● **Problem details**
Copy the stretch of the listing from the line that contains "This screenshot has height=1329, width=2176." through the line that contains "coord(1340,94)", both included, reproducing each line without change.

● **Material shown**
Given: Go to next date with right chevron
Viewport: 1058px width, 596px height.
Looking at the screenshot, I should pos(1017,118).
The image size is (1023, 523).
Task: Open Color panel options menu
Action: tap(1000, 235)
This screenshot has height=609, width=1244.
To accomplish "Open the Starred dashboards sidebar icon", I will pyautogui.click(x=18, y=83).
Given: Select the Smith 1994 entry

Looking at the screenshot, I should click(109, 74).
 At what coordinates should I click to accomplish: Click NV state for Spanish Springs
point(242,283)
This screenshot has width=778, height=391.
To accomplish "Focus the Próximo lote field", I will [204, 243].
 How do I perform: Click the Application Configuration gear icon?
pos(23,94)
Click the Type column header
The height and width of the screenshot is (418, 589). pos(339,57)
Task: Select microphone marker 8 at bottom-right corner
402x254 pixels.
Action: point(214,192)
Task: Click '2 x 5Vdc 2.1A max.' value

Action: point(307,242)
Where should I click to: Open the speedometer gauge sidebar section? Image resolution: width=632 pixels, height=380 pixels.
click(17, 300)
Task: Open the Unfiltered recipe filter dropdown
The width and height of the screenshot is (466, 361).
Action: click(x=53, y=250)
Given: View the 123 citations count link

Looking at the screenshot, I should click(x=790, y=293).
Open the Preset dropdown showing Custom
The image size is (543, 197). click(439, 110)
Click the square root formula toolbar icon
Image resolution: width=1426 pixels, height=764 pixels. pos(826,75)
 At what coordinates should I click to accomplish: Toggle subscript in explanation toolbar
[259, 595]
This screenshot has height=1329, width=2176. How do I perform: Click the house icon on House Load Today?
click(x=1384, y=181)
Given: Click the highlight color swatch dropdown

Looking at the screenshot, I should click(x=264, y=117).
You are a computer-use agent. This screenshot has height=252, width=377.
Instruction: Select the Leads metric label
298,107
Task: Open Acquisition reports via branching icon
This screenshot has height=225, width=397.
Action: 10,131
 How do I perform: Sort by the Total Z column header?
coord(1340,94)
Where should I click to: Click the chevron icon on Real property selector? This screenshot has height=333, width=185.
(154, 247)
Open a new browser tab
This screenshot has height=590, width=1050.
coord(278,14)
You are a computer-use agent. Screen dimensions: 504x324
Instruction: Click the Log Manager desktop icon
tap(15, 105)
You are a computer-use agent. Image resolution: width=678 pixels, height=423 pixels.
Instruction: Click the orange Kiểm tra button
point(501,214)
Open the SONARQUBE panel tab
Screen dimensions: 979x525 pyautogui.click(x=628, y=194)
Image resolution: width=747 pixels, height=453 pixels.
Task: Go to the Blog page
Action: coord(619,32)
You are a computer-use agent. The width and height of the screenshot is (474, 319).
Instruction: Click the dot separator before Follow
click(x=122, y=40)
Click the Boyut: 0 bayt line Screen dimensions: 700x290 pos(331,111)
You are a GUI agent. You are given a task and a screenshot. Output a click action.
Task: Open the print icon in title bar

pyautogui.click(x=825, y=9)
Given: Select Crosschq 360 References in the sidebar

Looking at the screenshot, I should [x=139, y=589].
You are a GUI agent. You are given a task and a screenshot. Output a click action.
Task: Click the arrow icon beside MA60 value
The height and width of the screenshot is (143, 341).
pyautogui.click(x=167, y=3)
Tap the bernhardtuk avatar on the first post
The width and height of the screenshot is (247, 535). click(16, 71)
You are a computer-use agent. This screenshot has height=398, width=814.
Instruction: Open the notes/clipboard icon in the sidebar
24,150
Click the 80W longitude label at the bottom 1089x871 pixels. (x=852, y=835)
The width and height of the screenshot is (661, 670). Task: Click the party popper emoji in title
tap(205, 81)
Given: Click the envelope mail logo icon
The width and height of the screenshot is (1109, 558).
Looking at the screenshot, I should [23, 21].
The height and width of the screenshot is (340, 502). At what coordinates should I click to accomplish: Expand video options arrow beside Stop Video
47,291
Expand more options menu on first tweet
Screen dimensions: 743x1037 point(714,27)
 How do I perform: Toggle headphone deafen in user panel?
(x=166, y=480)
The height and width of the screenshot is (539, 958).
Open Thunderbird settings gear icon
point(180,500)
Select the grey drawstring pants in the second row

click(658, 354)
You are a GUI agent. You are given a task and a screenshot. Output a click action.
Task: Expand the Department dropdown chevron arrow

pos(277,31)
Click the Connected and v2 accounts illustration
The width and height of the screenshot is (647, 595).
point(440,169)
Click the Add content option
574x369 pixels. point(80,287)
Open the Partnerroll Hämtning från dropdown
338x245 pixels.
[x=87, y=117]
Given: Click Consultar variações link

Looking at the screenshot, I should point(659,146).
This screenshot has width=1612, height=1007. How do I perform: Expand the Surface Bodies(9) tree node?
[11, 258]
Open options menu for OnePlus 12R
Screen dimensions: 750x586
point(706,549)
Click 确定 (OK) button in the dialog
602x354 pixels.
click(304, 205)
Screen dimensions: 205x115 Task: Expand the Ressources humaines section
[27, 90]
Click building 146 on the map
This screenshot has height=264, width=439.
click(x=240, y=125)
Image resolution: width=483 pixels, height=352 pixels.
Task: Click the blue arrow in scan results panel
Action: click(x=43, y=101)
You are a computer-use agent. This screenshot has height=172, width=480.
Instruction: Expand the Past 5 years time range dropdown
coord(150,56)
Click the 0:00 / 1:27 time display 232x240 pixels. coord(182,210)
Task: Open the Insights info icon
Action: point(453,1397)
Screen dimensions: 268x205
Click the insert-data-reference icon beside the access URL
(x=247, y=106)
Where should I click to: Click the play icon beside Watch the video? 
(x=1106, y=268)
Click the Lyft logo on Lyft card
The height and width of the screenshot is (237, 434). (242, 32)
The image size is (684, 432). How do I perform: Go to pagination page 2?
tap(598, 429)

● **Correct response**
This screenshot has height=1329, width=2176. How do I perform: Click the house icon on House Load Today?
click(x=1384, y=181)
Given: Click the highlight color swatch dropdown

Looking at the screenshot, I should click(x=264, y=117).
You are a computer-use agent. This screenshot has height=252, width=377.
Instruction: Select the Leads metric label
298,107
Task: Open Acquisition reports via branching icon
This screenshot has height=225, width=397.
Action: 10,131
 How do I perform: Sort by the Total Z column header?
coord(1340,94)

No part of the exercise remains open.